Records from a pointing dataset
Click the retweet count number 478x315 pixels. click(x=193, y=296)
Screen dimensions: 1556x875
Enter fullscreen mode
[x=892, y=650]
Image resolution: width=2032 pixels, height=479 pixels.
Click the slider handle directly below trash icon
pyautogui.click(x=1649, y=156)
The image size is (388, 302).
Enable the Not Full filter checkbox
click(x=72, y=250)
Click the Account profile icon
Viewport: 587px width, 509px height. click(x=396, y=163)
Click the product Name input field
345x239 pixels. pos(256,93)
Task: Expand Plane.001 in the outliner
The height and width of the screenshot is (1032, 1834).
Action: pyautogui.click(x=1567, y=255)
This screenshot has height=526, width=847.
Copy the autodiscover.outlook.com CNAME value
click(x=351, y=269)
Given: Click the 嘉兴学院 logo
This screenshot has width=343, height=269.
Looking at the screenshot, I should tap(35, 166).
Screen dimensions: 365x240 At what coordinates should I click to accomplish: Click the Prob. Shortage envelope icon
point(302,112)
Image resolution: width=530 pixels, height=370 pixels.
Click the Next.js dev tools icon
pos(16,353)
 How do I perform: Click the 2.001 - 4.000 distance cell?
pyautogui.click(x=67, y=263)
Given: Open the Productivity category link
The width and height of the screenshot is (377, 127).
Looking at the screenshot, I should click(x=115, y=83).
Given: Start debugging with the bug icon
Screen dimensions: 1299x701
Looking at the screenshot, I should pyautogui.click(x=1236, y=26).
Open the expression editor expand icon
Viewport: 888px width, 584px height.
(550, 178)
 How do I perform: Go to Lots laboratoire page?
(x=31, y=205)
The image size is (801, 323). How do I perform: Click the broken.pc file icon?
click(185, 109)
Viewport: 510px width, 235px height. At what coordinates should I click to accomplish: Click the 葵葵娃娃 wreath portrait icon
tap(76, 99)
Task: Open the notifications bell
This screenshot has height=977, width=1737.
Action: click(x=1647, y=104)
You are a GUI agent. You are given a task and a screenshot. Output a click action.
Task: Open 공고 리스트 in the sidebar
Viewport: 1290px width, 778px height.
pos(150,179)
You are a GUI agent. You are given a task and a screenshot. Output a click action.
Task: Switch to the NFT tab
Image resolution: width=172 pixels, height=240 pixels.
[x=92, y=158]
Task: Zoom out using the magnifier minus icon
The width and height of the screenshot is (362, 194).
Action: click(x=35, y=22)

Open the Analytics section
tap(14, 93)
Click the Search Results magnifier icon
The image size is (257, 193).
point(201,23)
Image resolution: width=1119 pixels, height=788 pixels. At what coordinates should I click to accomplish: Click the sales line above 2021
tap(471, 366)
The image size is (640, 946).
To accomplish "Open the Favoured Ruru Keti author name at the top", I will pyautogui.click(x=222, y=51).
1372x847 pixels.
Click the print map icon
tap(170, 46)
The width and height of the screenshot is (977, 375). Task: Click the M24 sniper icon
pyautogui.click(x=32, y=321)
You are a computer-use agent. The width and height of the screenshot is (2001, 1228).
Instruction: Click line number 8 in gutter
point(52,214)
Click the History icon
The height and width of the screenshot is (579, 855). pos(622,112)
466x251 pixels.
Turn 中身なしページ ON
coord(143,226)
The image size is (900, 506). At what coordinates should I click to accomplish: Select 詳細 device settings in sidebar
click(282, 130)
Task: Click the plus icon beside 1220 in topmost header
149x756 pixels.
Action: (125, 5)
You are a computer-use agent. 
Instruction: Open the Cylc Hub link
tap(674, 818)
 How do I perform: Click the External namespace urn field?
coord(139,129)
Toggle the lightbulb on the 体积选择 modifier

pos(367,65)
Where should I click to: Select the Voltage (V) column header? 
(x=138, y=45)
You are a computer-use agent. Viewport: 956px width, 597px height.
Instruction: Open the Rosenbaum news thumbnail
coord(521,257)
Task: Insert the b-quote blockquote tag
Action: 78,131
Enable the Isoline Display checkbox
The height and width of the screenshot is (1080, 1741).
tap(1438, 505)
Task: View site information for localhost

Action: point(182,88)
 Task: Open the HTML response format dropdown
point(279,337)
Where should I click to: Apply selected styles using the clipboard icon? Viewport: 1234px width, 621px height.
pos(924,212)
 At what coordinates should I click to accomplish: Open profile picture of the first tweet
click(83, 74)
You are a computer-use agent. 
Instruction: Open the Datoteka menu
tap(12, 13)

**WRITTEN EXERCISE:**
Print all of the data above line for line, with no changes.

**TASK OUTPUT:**
Click the retweet count number 478x315 pixels. click(x=193, y=296)
Screen dimensions: 1556x875
Enter fullscreen mode
[x=892, y=650]
Image resolution: width=2032 pixels, height=479 pixels.
Click the slider handle directly below trash icon
pyautogui.click(x=1649, y=156)
The image size is (388, 302).
Enable the Not Full filter checkbox
click(x=72, y=250)
Click the Account profile icon
Viewport: 587px width, 509px height. click(x=396, y=163)
Click the product Name input field
345x239 pixels. pos(256,93)
Task: Expand Plane.001 in the outliner
The height and width of the screenshot is (1032, 1834).
Action: pyautogui.click(x=1567, y=255)
This screenshot has height=526, width=847.
Copy the autodiscover.outlook.com CNAME value
click(x=351, y=269)
Given: Click the 嘉兴学院 logo
This screenshot has width=343, height=269.
Looking at the screenshot, I should tap(35, 166).
Screen dimensions: 365x240 At what coordinates should I click to accomplish: Click the Prob. Shortage envelope icon
point(302,112)
Image resolution: width=530 pixels, height=370 pixels.
Click the Next.js dev tools icon
pos(16,353)
 How do I perform: Click the 2.001 - 4.000 distance cell?
pyautogui.click(x=67, y=263)
Given: Open the Productivity category link
The width and height of the screenshot is (377, 127).
Looking at the screenshot, I should click(x=115, y=83).
Given: Start debugging with the bug icon
Screen dimensions: 1299x701
Looking at the screenshot, I should pyautogui.click(x=1236, y=26).
Open the expression editor expand icon
Viewport: 888px width, 584px height.
(550, 178)
 How do I perform: Go to Lots laboratoire page?
(x=31, y=205)
The image size is (801, 323). How do I perform: Click the broken.pc file icon?
click(185, 109)
Viewport: 510px width, 235px height. At what coordinates should I click to accomplish: Click the 葵葵娃娃 wreath portrait icon
tap(76, 99)
Task: Open the notifications bell
This screenshot has height=977, width=1737.
Action: click(x=1647, y=104)
You are a GUI agent. You are given a task and a screenshot. Output a click action.
Task: Open 공고 리스트 in the sidebar
Viewport: 1290px width, 778px height.
pos(150,179)
You are a GUI agent. You are given a task and a screenshot. Output a click action.
Task: Switch to the NFT tab
Image resolution: width=172 pixels, height=240 pixels.
[x=92, y=158]
Task: Zoom out using the magnifier minus icon
The width and height of the screenshot is (362, 194).
Action: click(x=35, y=22)

Open the Analytics section
tap(14, 93)
Click the Search Results magnifier icon
The image size is (257, 193).
point(201,23)
Image resolution: width=1119 pixels, height=788 pixels. At what coordinates should I click to accomplish: Click the sales line above 2021
tap(471, 366)
The image size is (640, 946).
To accomplish "Open the Favoured Ruru Keti author name at the top", I will pyautogui.click(x=222, y=51).
1372x847 pixels.
Click the print map icon
tap(170, 46)
The width and height of the screenshot is (977, 375). Task: Click the M24 sniper icon
pyautogui.click(x=32, y=321)
You are a computer-use agent. The width and height of the screenshot is (2001, 1228).
Instruction: Click line number 8 in gutter
point(52,214)
Click the History icon
The height and width of the screenshot is (579, 855). pos(622,112)
466x251 pixels.
Turn 中身なしページ ON
coord(143,226)
The image size is (900, 506). At what coordinates should I click to accomplish: Select 詳細 device settings in sidebar
click(282, 130)
Task: Click the plus icon beside 1220 in topmost header
149x756 pixels.
Action: (125, 5)
You are a computer-use agent. 
Instruction: Open the Cylc Hub link
tap(674, 818)
 How do I perform: Click the External namespace urn field?
coord(139,129)
Toggle the lightbulb on the 体积选择 modifier

pos(367,65)
Where should I click to: Select the Voltage (V) column header? 
(x=138, y=45)
You are a computer-use agent. Viewport: 956px width, 597px height.
Instruction: Open the Rosenbaum news thumbnail
coord(521,257)
Task: Insert the b-quote blockquote tag
Action: 78,131
Enable the Isoline Display checkbox
The height and width of the screenshot is (1080, 1741).
tap(1438, 505)
Task: View site information for localhost

Action: point(182,88)
 Task: Open the HTML response format dropdown
point(279,337)
Where should I click to: Apply selected styles using the clipboard icon? Viewport: 1234px width, 621px height.
pos(924,212)
 At what coordinates should I click to accomplish: Open profile picture of the first tweet
click(83, 74)
You are a computer-use agent. 
Instruction: Open the Datoteka menu
tap(12, 13)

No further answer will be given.